DATA FOR ANALYSIS
────────────────────
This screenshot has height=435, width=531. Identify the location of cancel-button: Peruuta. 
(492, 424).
────────────────────
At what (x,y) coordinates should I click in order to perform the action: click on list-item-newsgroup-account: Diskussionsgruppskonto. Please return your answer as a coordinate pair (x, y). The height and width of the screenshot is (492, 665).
────────────────────
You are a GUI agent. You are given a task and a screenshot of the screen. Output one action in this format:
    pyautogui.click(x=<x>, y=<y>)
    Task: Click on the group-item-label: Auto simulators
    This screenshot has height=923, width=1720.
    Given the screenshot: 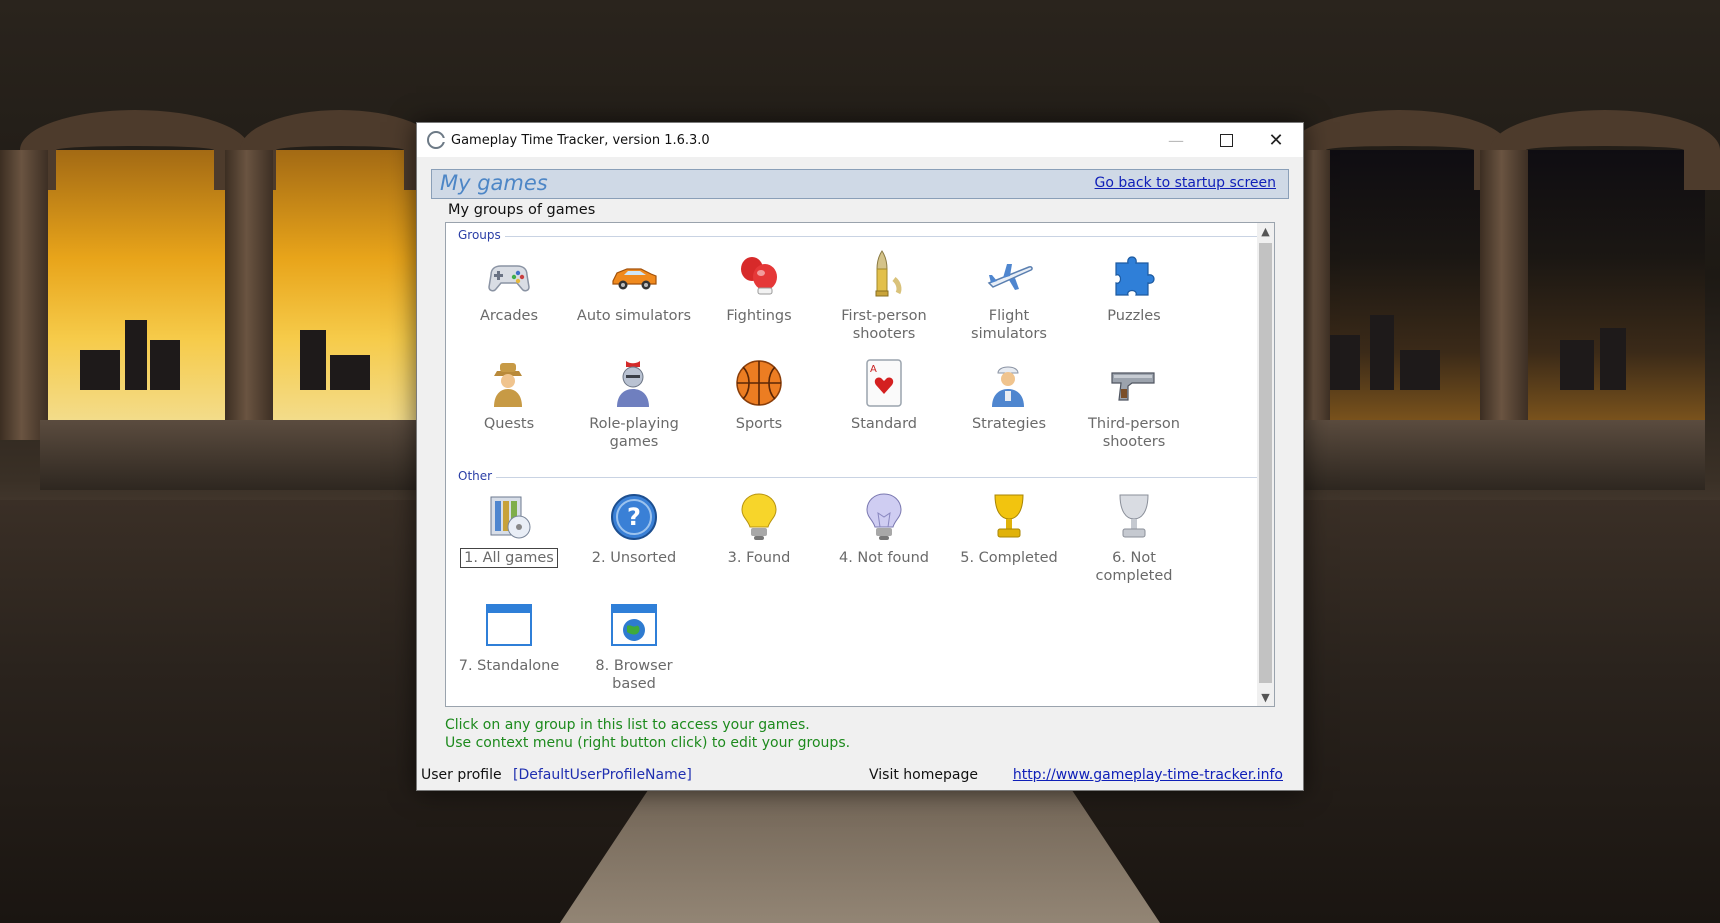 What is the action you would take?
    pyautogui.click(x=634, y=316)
────────────────────
REQUIRED ACTION
Convert the entries from the line with "This screenshot has height=435, width=531." up to and including the line with "(492, 424)." into a numbered list, dropping any blank lines.

SOLUTION
1. This screenshot has height=435, width=531. Identify the location of cancel-button: Peruuta. 
2. (492, 424).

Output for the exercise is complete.